START RECORD EXTRACTS

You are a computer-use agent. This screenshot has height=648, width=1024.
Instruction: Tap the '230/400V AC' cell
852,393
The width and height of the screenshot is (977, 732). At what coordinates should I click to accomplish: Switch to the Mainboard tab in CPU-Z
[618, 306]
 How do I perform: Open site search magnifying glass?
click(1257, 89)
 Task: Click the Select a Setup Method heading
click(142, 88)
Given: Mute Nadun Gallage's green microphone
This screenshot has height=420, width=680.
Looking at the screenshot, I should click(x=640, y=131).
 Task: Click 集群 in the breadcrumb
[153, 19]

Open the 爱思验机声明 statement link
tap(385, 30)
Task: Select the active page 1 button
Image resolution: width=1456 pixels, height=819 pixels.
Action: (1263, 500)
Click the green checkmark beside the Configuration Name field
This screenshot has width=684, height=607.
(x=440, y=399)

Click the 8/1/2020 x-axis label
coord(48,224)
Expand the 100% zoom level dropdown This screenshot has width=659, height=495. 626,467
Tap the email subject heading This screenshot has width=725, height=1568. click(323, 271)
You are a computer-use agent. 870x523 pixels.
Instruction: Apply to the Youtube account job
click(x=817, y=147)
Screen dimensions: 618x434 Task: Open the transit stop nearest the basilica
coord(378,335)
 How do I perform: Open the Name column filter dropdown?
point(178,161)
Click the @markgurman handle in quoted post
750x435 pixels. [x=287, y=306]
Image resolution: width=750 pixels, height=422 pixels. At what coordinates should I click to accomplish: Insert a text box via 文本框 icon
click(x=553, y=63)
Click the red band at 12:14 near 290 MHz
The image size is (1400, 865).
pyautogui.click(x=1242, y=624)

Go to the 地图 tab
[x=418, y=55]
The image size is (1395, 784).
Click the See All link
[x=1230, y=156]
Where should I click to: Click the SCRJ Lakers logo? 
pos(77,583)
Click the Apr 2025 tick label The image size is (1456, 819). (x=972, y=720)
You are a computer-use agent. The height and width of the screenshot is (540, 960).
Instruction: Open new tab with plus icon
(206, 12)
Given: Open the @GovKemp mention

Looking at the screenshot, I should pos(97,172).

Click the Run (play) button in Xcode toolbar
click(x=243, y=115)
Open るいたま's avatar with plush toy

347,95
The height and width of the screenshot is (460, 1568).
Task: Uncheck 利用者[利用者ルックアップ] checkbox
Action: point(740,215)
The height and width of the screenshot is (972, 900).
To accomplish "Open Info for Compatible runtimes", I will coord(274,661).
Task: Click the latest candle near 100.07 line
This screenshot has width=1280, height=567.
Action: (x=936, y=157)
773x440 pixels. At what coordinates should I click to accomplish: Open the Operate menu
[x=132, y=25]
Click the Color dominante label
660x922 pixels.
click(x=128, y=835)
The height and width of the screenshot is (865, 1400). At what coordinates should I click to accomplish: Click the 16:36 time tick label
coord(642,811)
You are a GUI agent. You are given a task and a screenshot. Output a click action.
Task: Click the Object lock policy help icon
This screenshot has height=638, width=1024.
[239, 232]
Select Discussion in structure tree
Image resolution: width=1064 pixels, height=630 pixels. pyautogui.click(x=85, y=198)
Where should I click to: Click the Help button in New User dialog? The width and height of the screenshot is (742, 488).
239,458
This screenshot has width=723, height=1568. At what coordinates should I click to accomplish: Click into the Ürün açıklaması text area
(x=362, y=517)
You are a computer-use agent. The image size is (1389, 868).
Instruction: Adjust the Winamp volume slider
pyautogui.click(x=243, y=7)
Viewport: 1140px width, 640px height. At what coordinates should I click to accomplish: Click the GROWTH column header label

END RECORD EXTRACTS

■ PROBLEM DESCRIPTION ■
Go through the entries and repeat each one exactly.

■ SOLUTION FOR THIS EXERCISE ■
You are a computer-use agent. This screenshot has height=648, width=1024.
Instruction: Tap the '230/400V AC' cell
852,393
The width and height of the screenshot is (977, 732). At what coordinates should I click to accomplish: Switch to the Mainboard tab in CPU-Z
[618, 306]
 How do I perform: Open site search magnifying glass?
click(1257, 89)
 Task: Click the Select a Setup Method heading
click(142, 88)
Given: Mute Nadun Gallage's green microphone
This screenshot has height=420, width=680.
Looking at the screenshot, I should click(x=640, y=131).
 Task: Click 集群 in the breadcrumb
[153, 19]

Open the 爱思验机声明 statement link
tap(385, 30)
Task: Select the active page 1 button
Image resolution: width=1456 pixels, height=819 pixels.
Action: (1263, 500)
Click the green checkmark beside the Configuration Name field
This screenshot has width=684, height=607.
(x=440, y=399)

Click the 8/1/2020 x-axis label
coord(48,224)
Expand the 100% zoom level dropdown This screenshot has width=659, height=495. 626,467
Tap the email subject heading This screenshot has width=725, height=1568. click(323, 271)
You are a computer-use agent. 870x523 pixels.
Instruction: Apply to the Youtube account job
click(x=817, y=147)
Screen dimensions: 618x434 Task: Open the transit stop nearest the basilica
coord(378,335)
 How do I perform: Open the Name column filter dropdown?
point(178,161)
Click the @markgurman handle in quoted post
750x435 pixels. [x=287, y=306]
Image resolution: width=750 pixels, height=422 pixels. At what coordinates should I click to accomplish: Insert a text box via 文本框 icon
click(x=553, y=63)
Click the red band at 12:14 near 290 MHz
The image size is (1400, 865).
pyautogui.click(x=1242, y=624)

Go to the 地图 tab
[x=418, y=55]
The image size is (1395, 784).
Click the See All link
[x=1230, y=156]
Where should I click to: Click the SCRJ Lakers logo? 
pos(77,583)
Click the Apr 2025 tick label The image size is (1456, 819). (x=972, y=720)
You are a computer-use agent. The height and width of the screenshot is (540, 960).
Instruction: Open new tab with plus icon
(206, 12)
Given: Open the @GovKemp mention

Looking at the screenshot, I should pos(97,172).

Click the Run (play) button in Xcode toolbar
click(x=243, y=115)
Open るいたま's avatar with plush toy

347,95
The height and width of the screenshot is (460, 1568).
Task: Uncheck 利用者[利用者ルックアップ] checkbox
Action: point(740,215)
The height and width of the screenshot is (972, 900).
To accomplish "Open Info for Compatible runtimes", I will coord(274,661).
Task: Click the latest candle near 100.07 line
This screenshot has width=1280, height=567.
Action: (x=936, y=157)
773x440 pixels. At what coordinates should I click to accomplish: Open the Operate menu
[x=132, y=25]
Click the Color dominante label
660x922 pixels.
click(x=128, y=835)
The height and width of the screenshot is (865, 1400). At what coordinates should I click to accomplish: Click the 16:36 time tick label
coord(642,811)
You are a GUI agent. You are given a task and a screenshot. Output a click action.
Task: Click the Object lock policy help icon
This screenshot has height=638, width=1024.
[239, 232]
Select Discussion in structure tree
Image resolution: width=1064 pixels, height=630 pixels. pyautogui.click(x=85, y=198)
Where should I click to: Click the Help button in New User dialog? The width and height of the screenshot is (742, 488).
239,458
This screenshot has width=723, height=1568. At what coordinates should I click to accomplish: Click into the Ürün açıklaması text area
(x=362, y=517)
You are a computer-use agent. The image size is (1389, 868).
Instruction: Adjust the Winamp volume slider
pyautogui.click(x=243, y=7)
Viewport: 1140px width, 640px height. At what coordinates should I click to accomplish: Click the GROWTH column header label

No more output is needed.